Acompanhando crianças no caminho para o diabetes
Os pesquisadores aproveitaram um grande estudo internacional chamado TRIGR, que acompanhou crianças com forte predisposição genética ao diabetes tipo 1. Dessa coorte selecionaram 98 participantes europeus: 49 crianças que eventualmente desenvolveram diabetes tipo 1 e 49 crianças pareadas que não desenvolveram. Para cada criança, amostras de sangue foram coletadas em três momentos-chave: no início da vida, antes de aparecer qualquer anticorpo relacionado ao diabetes; logo após o surgimento desses anticorpos; e novamente próximo ao momento do diagnóstico clínico. Nessas amostras, concentraram-se nas células imunes que circulam no sangue, observando não apenas quais tipos celulares estavam presentes, mas também quais genes estavam ativados e como o DNA era empacotado e tornava-se acessível dentro de cada célula.

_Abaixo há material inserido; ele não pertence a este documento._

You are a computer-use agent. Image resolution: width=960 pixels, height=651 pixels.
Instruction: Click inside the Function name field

Investigando células imunes um núcleo por vez
Para isso, a equipe usou métodos de ponta de célula única e núcleo único. Em vez de fazer médias de sinais em milhões de células, mediram a atividade gênica e a acessibilidade do DNA em centenas de milhares de células individuais. Isso permitiu classificar as células em grandes famílias como monócitos, células T, células B e células natural killer, e então analisar cada grupo separadamente. Eles mapearam quase 100.000 regiões regulatórias do DNA que estavam abertas e ativas nessas células e ligaram essas regiões a genes próximos. Na maioria das vezes, DNA aberto andava de mãos dadas com maior atividade gênica, ajudando a traçar um mapa regulatório detalhado do sistema imune em desenvolvimento na primeira infância.

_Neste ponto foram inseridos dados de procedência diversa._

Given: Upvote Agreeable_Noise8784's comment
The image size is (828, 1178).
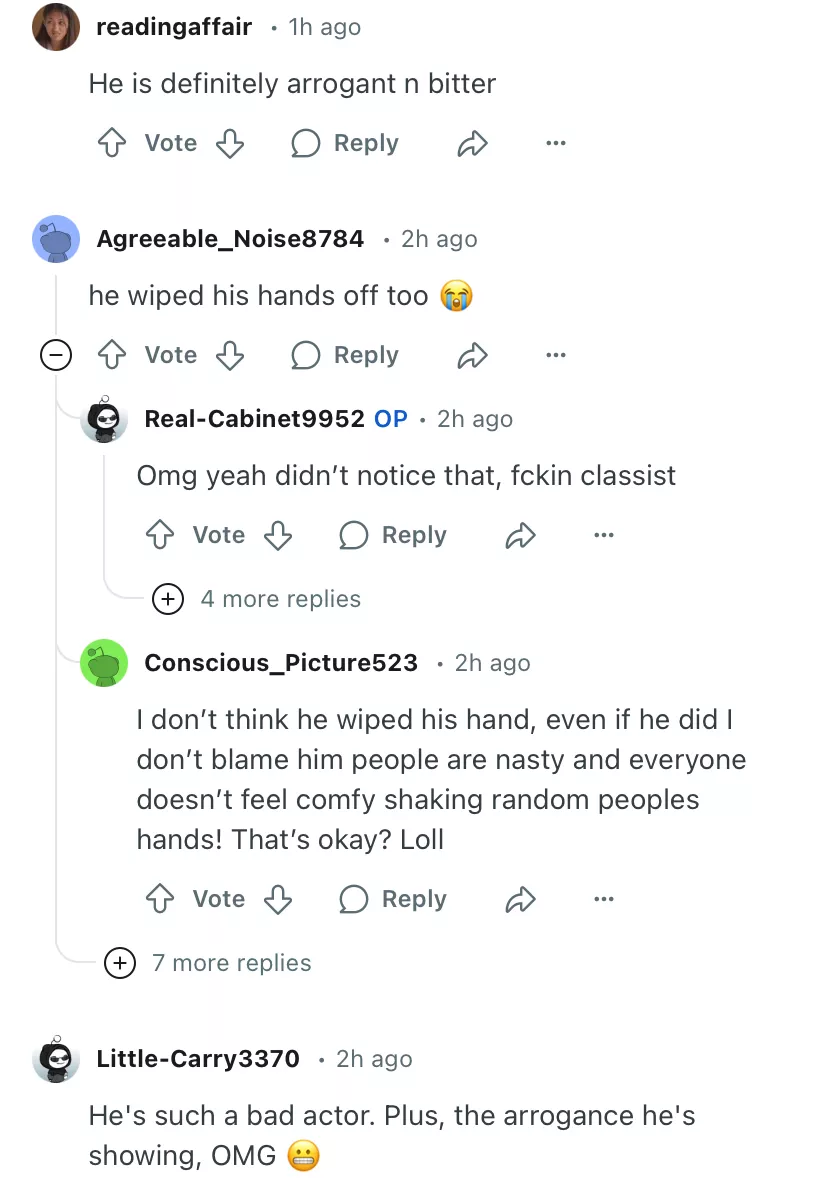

Monócitos mostram sinais precoces de problema
Quando os cientistas compararam crianças que progrediram para o diabetes com as que não progrediram, um padrão marcante emergiu. As maiores e mais precoces diferenças apareceram nos monócitos, um tipo de glóbulo branco que ajuda a coordenar a inflamação. Antes de qualquer anticorpo relacionado ao diabetes ser detectável, os monócitos das futuras pacientes já mostravam ativação mais forte de redes gênicas envolvidas em inflamação, respostas a interferons e sinalização por citocinas. Muitos desses sinais eram conduzidos por fatores regulatórios bem conhecidos, como NFKB1 e IRF1, centrais na resposta do corpo à infecção e lesão. Com o tempo, o contraste entre casos e controles nessas vias tornou‑se mais fraco próximo ao ponto de diagnóstico, sugerindo que os sinais mais informativos podem ocorrer muito cedo na vida, e não imediatamente antes do aparecimento dos sintomas.

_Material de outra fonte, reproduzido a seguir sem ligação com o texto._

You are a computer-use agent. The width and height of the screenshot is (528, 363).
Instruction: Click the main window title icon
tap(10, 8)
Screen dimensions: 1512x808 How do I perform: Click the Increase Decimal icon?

Caminhos imunes distintos para a mesma doença
O estudo também investigou por que nem todas as crianças seguem o mesmo caminho imunológico rumo ao diabetes tipo 1. Uma pista está em qual autoanticorpo aparece primeiro no sangue. Algumas crianças desenvolvem primeiro anticorpos contra a insulina, enquanto outras desenvolvem primeiro anticorpos contra uma proteína chamada GAD. Quando os pesquisadores separaram as futuras pacientes nesses dois grupos, encontraram padrões imunes distintos. Crianças cujo primeiro anticorpo teve como alvo o GAD tendiam a mostrar ativação precoce de monócitos particularmente forte, espelhando a assinatura inflamatória vista no grupo total de casos. Em contraste, crianças cujo primeiro anticorpo teve como alvo a insulina exibiram mudanças iniciais mais marcantes em células T CD4, que são atores-chave no braço adaptativo do sistema imune. Essas descobertas apoiam a ideia de que o diabetes tipo 1 não é uma única doença, mas uma família de condições relacionadas com pontos de partida imunes diferentes.

Os genes predispõem, mas a regulação precoce pode decidir o desfecho
Como o diabetes tipo 1 tem um forte componente hereditário, a equipe examinou como locais de risco genético conhecidos interagiam com essas mudanças imunes. Eles vincularam variantes genéticas associadas ao diabetes tanto à atividade gênica quanto à acessibilidade do DNA em tipos celulares imunes específicos. Embora tenham encontrado alguns pontos de sobreposição — como regiões de risco próximas a genes como NFKB1 e BACH2 mostrando diferenças entre casos e controles — o mapa geral do risco genético não explicou totalmente as assinaturas imunes precoces. Em vez disso, muitas das diferenças precoces mais marcantes pareceram refletir como o sistema imune respondeu a gatilhos ambientais sobre um pano de fundo genético de risco.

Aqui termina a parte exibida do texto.